I don't know who needs to hear this, but if you're linking to a live page, a live blog, an update page, such as Al Jazeera's live update page, e.g. https://www.aljazeera.com/news/liveblog/ or https://www.bbc.com/live YOU NEED TO ARCHIVE THE LINK!

What happens after a while is that the page gets closed/moved/archived and the link dies. You're doing yourself a disservice and your edit is liable to be removed, WP:VERIFIABILITY.

Use https://www.archive.is, https://www.archive.ph, https://www.archive.md and add the title of the article to the citation.

I just fixed two links that I came across by accident. I shudder to think how many dead links litter the article. TurboSuperA+ () 12:06, 23 January 2025 (UTC)[reply]

You can also link to the specific post without needing to archive usually. However all these WP:NEWSBLOG sources should be replaced with more reliable static articles anyway. I noticed a few while trimming and wasn't impressed. CNC (talk) 22:46, 23 January 2025 (UTC)[reply]

Someone here please review pending edit requests

Would some of the regulars here please periodically reivew WP:RFED about this article and do what is needed to close them? The requests appear to be well-formed and well-reasoned, and should have been on this talk page. ~Anachronist (talk) 16:54, 23 January 2025 (UTC)[reply]

I reviewed all three, if anybody want to act upon my finding at #Fifth edit request from WP:RFED, feel free to do so. Kenneth Kho (talk) 19:49, 23 January 2025 (UTC)[reply]
Thank you for responding quickly. Sometimes those edit requests on RFED hang around for days. Once in a while one comes along that is simple and obvious, but usually I'm not familiar enough with this and related subject to be comfortable answering them. ~Anachronist (talk) 21:03, 23 January 2025 (UTC)[reply]

Fourth edit request from WP:RFED

Currently, the lede states "On 7 October 2023, Hamas-led militant groups launched a surprise attack on Israel, taking 251 captive, against which Israelis responded applying the controversial Hannibal Directive, resulting in the death of 1,195 Israelis and foreign nationals, among which 815 civilians.". This implies that the majority of the casualties were caused by Israel applying the Hannibal Directive, and despite some cases of casualties due to this, no credible source has made the claim that the majority of casualties originate from it. I suggest changing the lede back to what it was before it was randomly edited to the current lede without any discussion on the talk page about it, to "On 7 October 2023, Hamas-led militant groups launched a surprise attack on Israel, killing 1,195 Israelis and foreign nationals and taking 251 captive." Aradkipod (talk) 12:29, 21 January 2025 (UTC)[reply]

Done 40 minutes after the edit request [33]. Kenneth Kho (talk) 18:50, 23 January 2025 (UTC)[reply]

Fifth edit request from WP:RFED

In the section labeled "Initial Israeli counter-operation (October 2023)" it states the following: "A July 2024 Haaretz investigation revealed that the IDF ordered the Hannibal Directive to be used, killing many Israeli civilians and soldiers.[181][182] An ABC News (Australia) investigation reported that at least 13 civilians were killed in a 'Hannibal' incident in Beeri."

Written tasks:
1. From the talk page excerpt, reproduce everything from "What happens after" down to "to the citation.".
2. Translate this sentence from the talk page excerpt into Spanish: "Sometimes those edit requests on RFED hang around for days."

Rows:

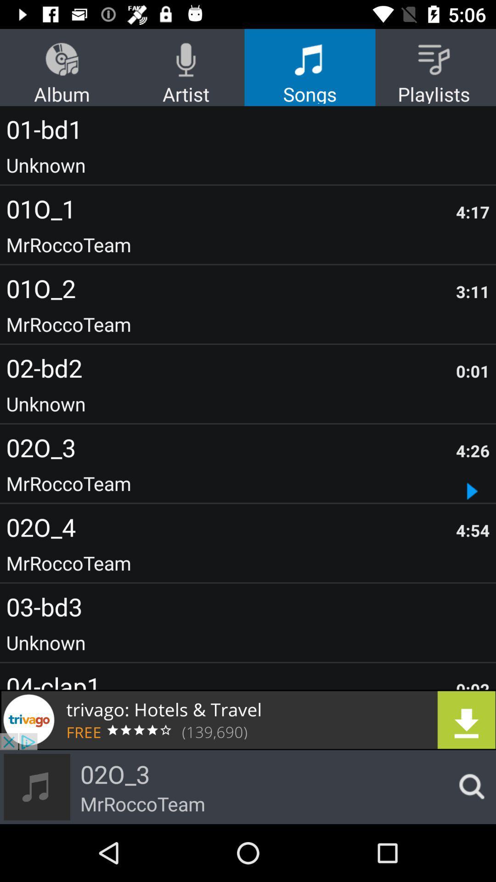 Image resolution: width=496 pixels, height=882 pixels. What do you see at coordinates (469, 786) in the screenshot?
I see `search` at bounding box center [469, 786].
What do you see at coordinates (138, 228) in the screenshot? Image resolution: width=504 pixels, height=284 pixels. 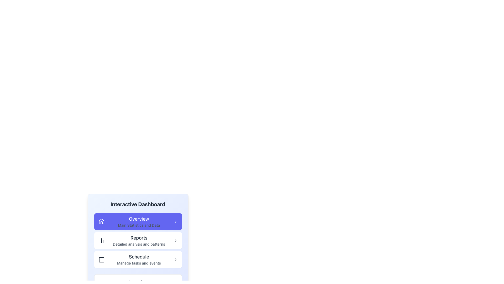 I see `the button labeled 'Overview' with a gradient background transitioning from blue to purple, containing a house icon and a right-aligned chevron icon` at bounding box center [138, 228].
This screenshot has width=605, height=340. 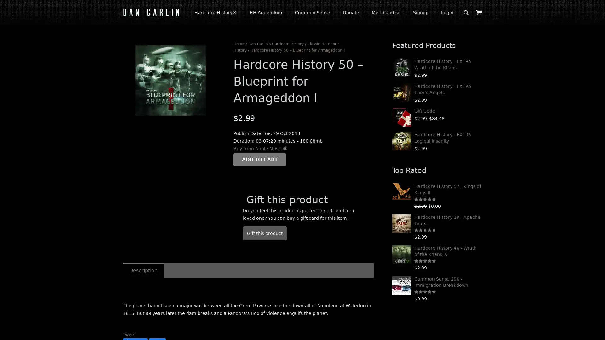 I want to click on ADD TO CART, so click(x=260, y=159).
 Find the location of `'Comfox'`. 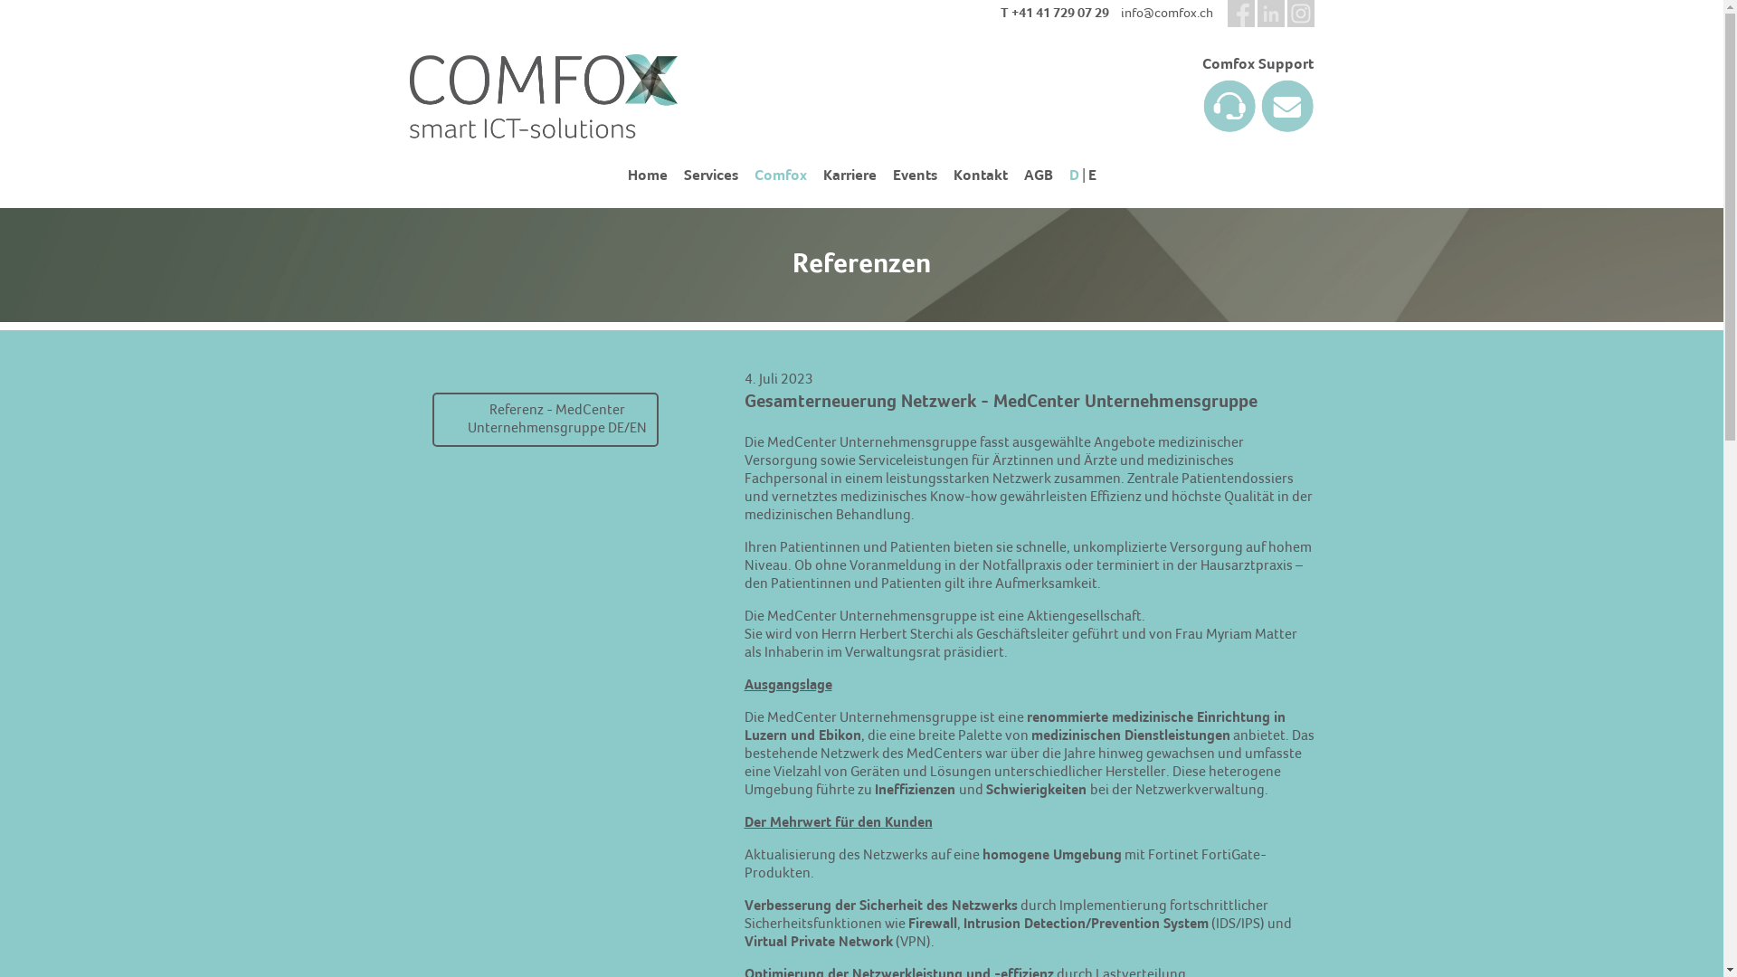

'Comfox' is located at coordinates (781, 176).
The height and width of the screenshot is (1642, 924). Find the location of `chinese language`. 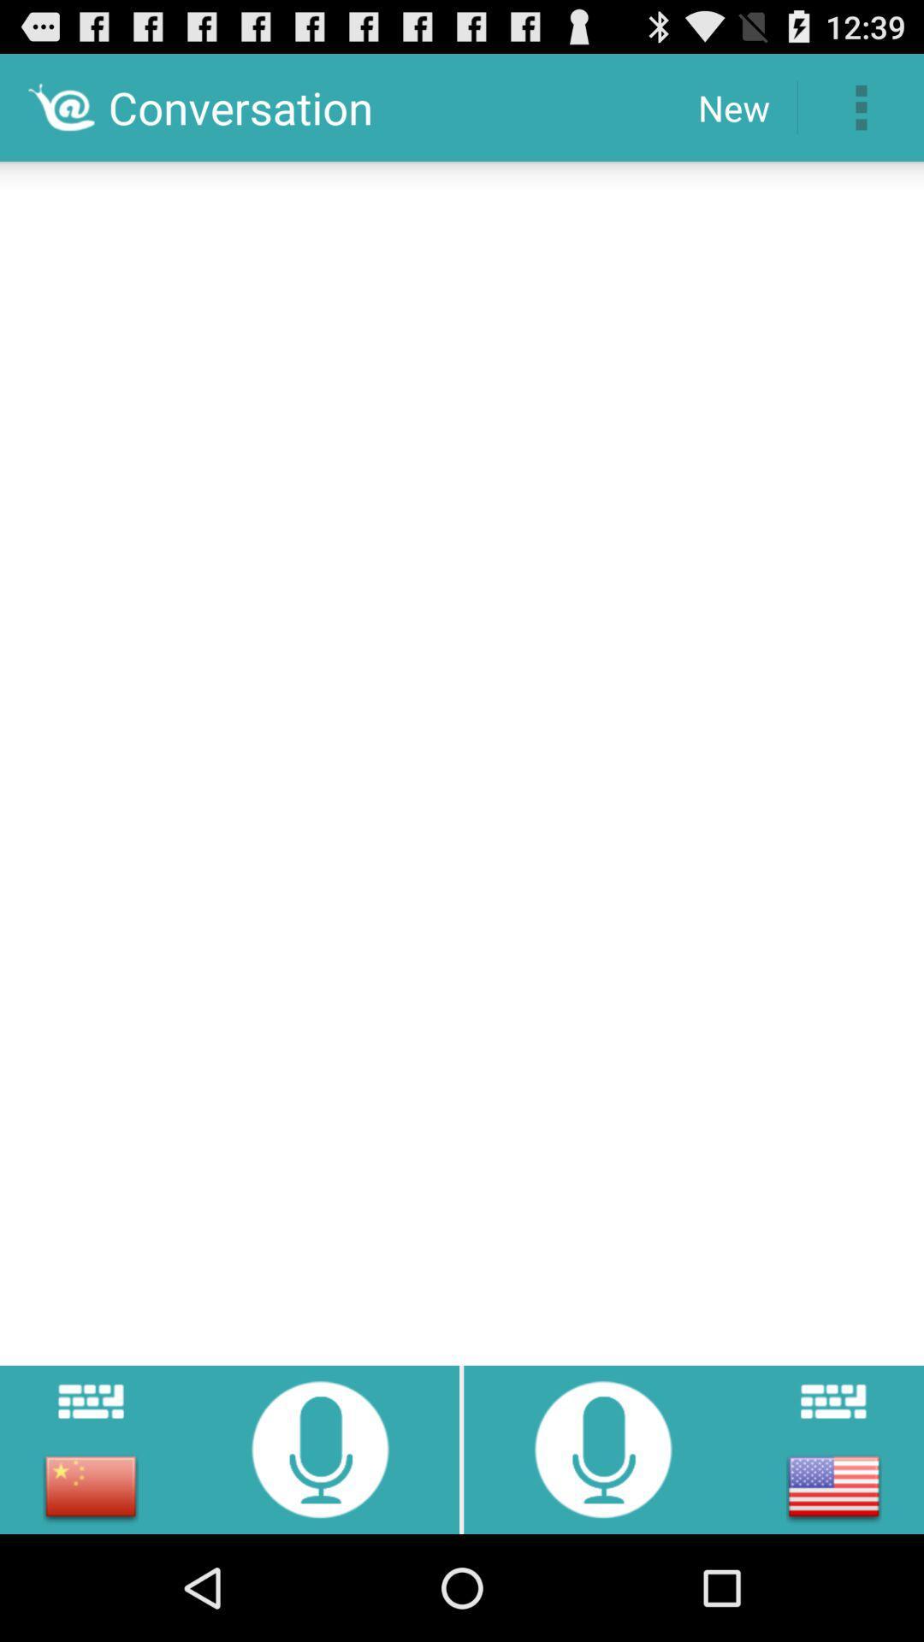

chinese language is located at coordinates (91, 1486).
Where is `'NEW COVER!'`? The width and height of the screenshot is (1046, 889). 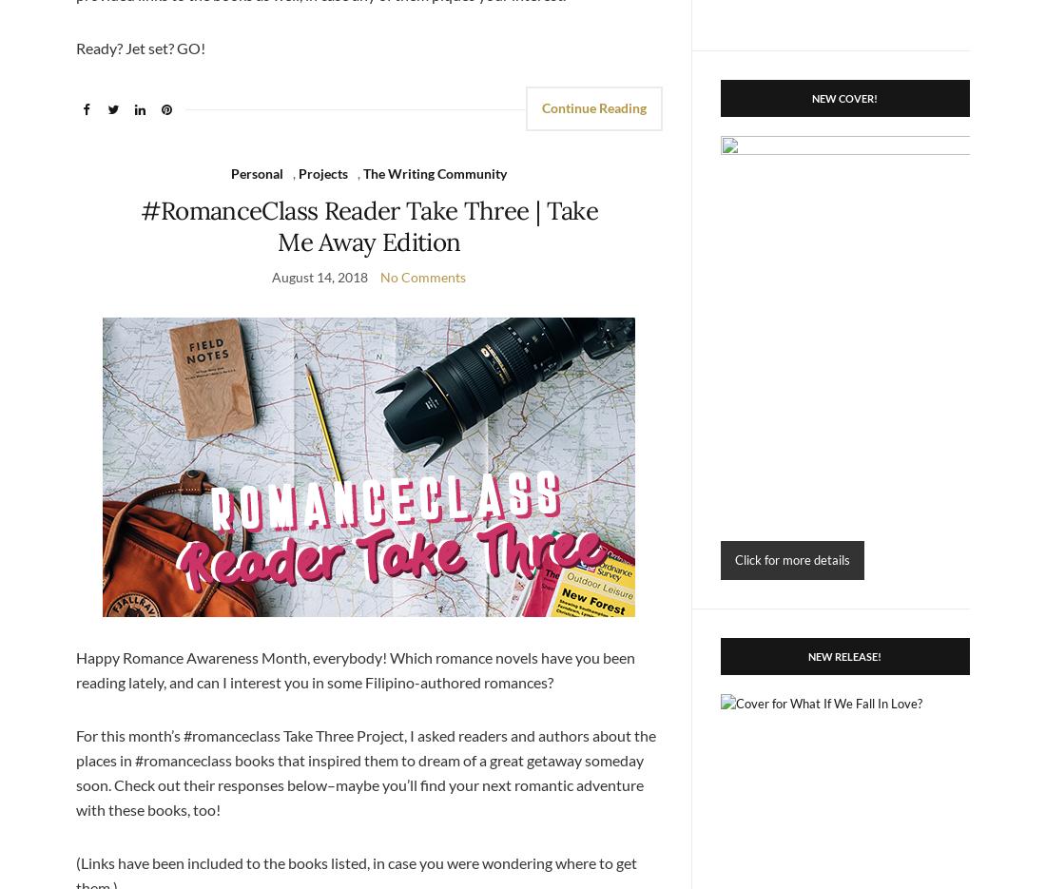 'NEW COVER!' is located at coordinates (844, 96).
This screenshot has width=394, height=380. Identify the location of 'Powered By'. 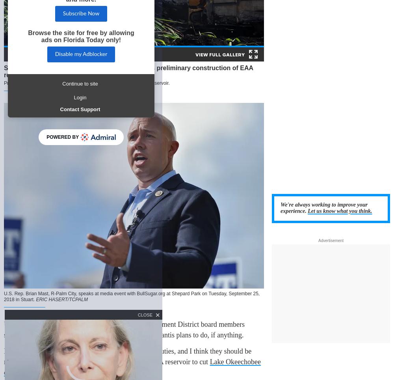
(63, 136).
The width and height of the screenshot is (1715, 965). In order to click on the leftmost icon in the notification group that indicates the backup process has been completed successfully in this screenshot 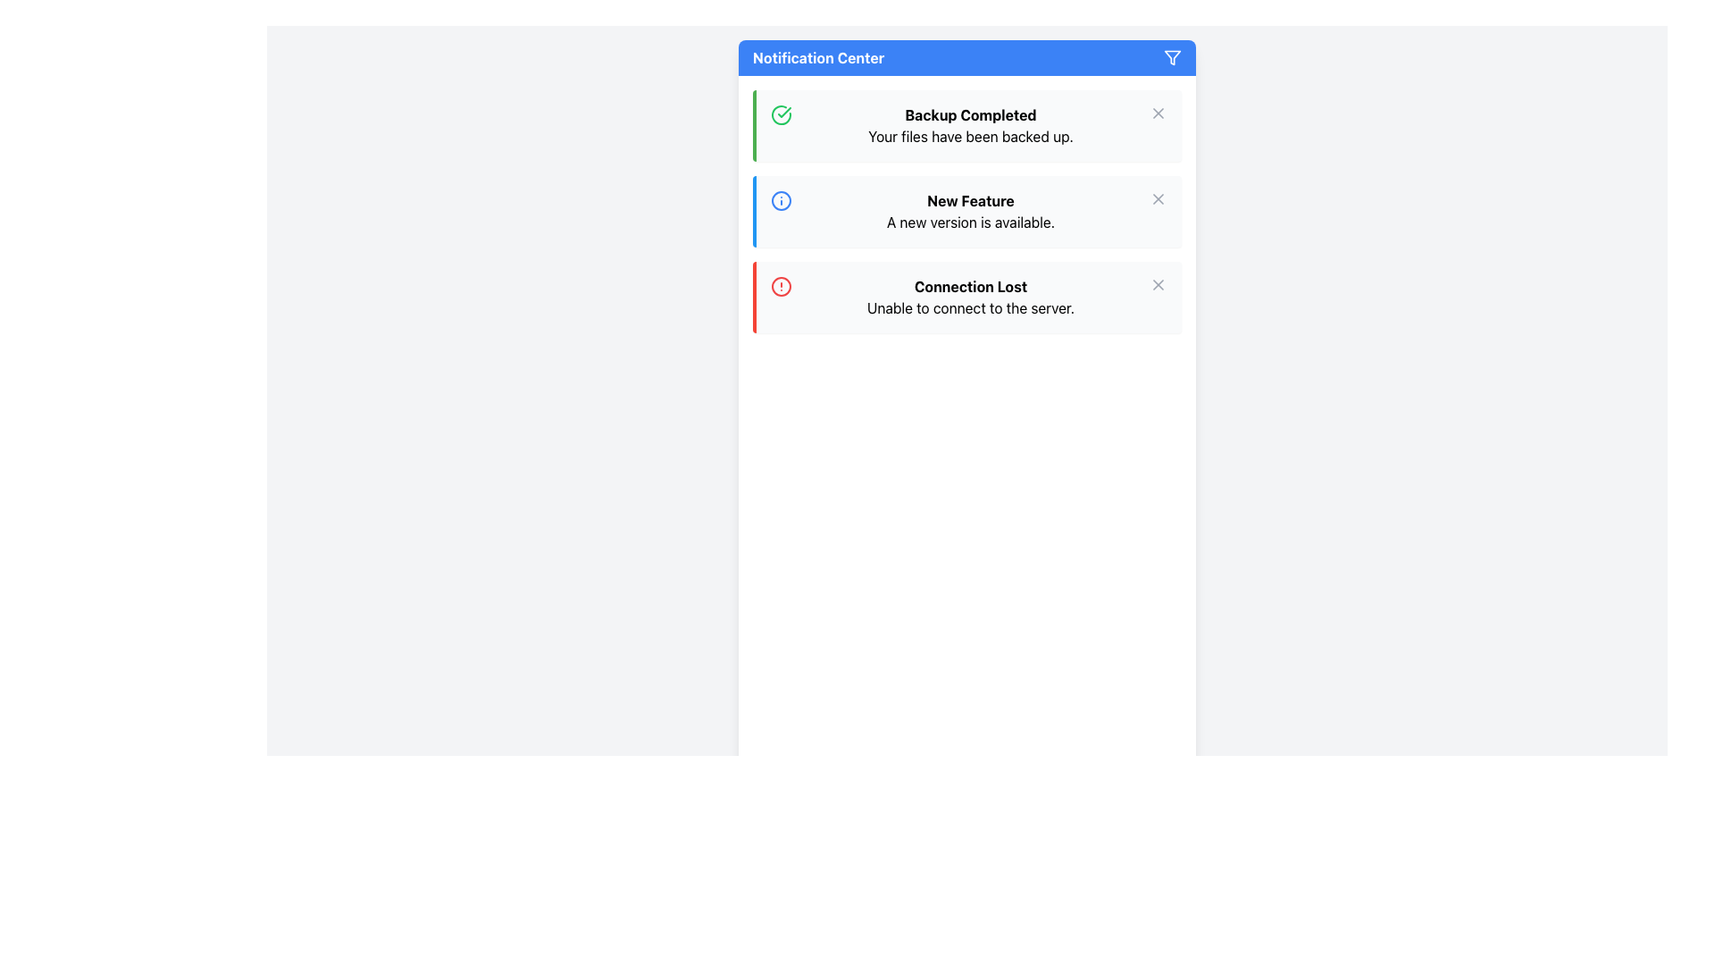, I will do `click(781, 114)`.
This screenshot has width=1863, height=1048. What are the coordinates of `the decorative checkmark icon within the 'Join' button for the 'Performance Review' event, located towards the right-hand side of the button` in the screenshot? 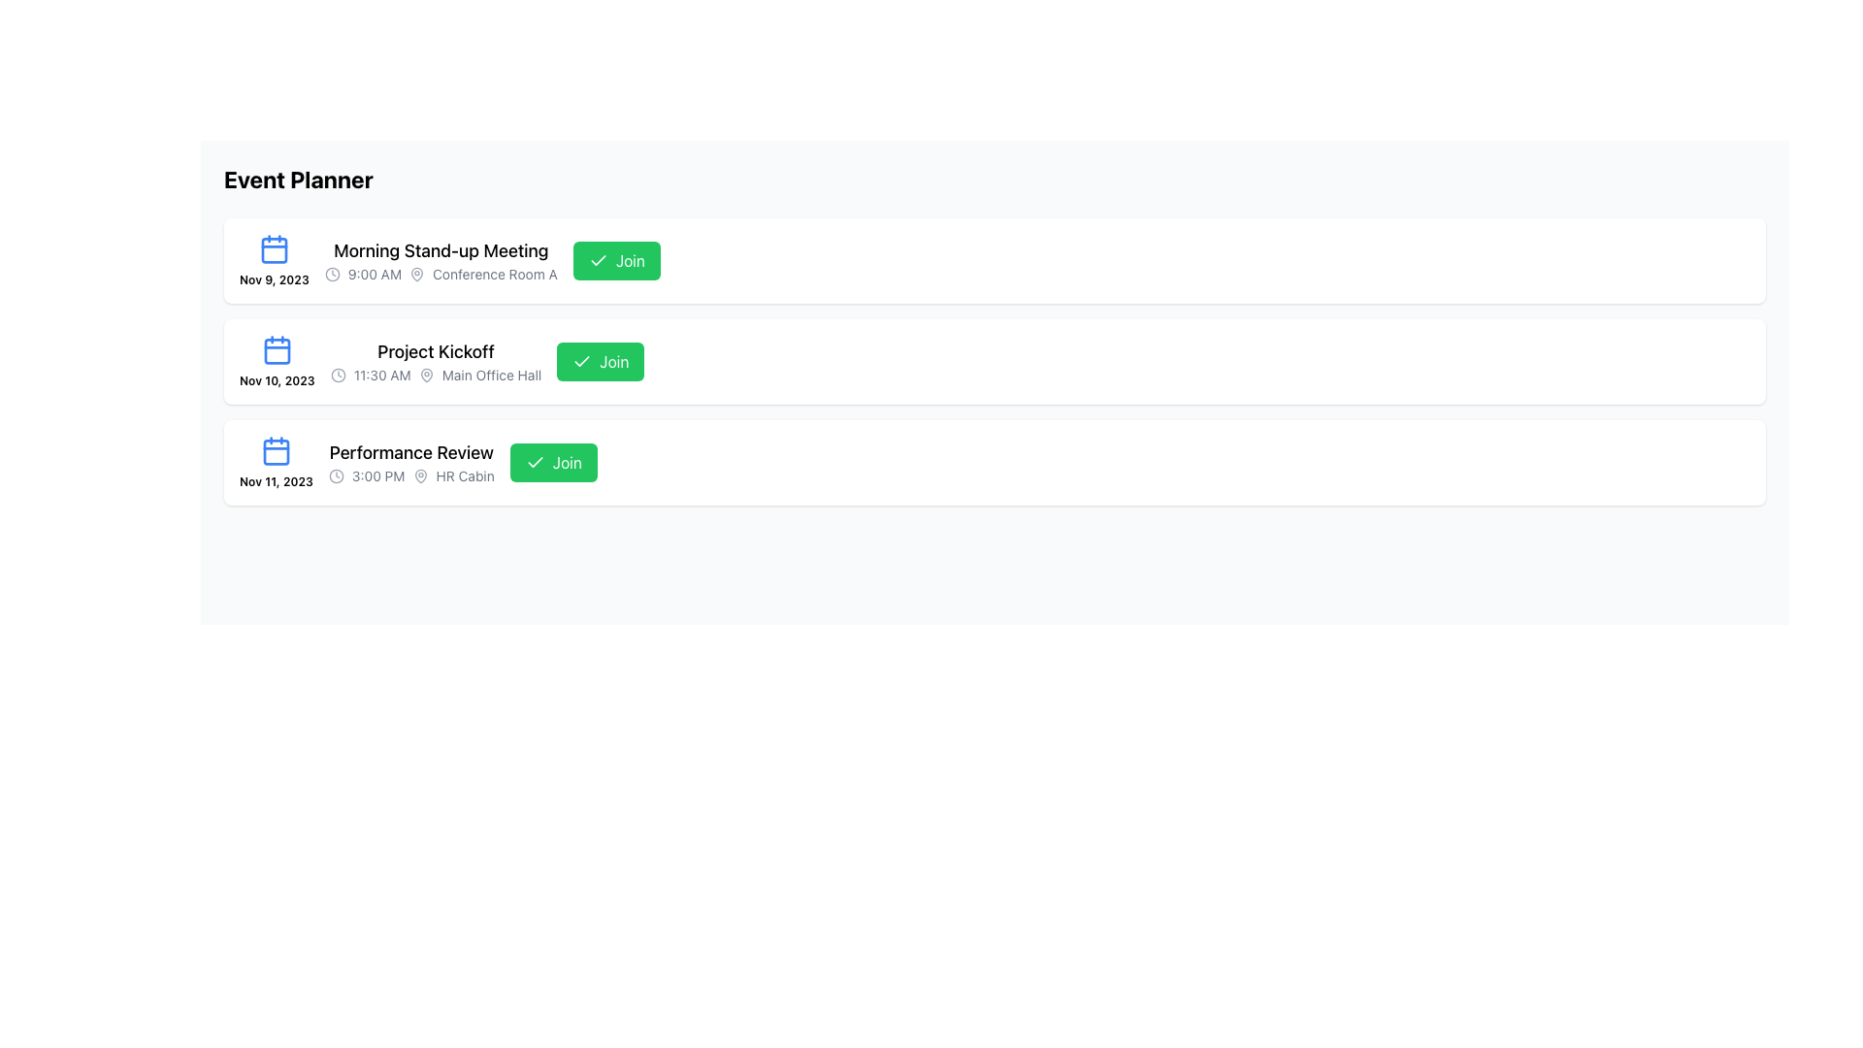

Task results:
1.
What happens after a while is that the page gets closed/moved/archived and the link dies. You're doing yourself a disservice and your edit is liable to be removed, WP:VERIFIABILITY.

Use https://www.archive.is, https://www.archive.ph, https://www.archive.md and add the title of the article to the citation.

2. A veces esas solicitudes de edición en RFED quedan pendientes durante días.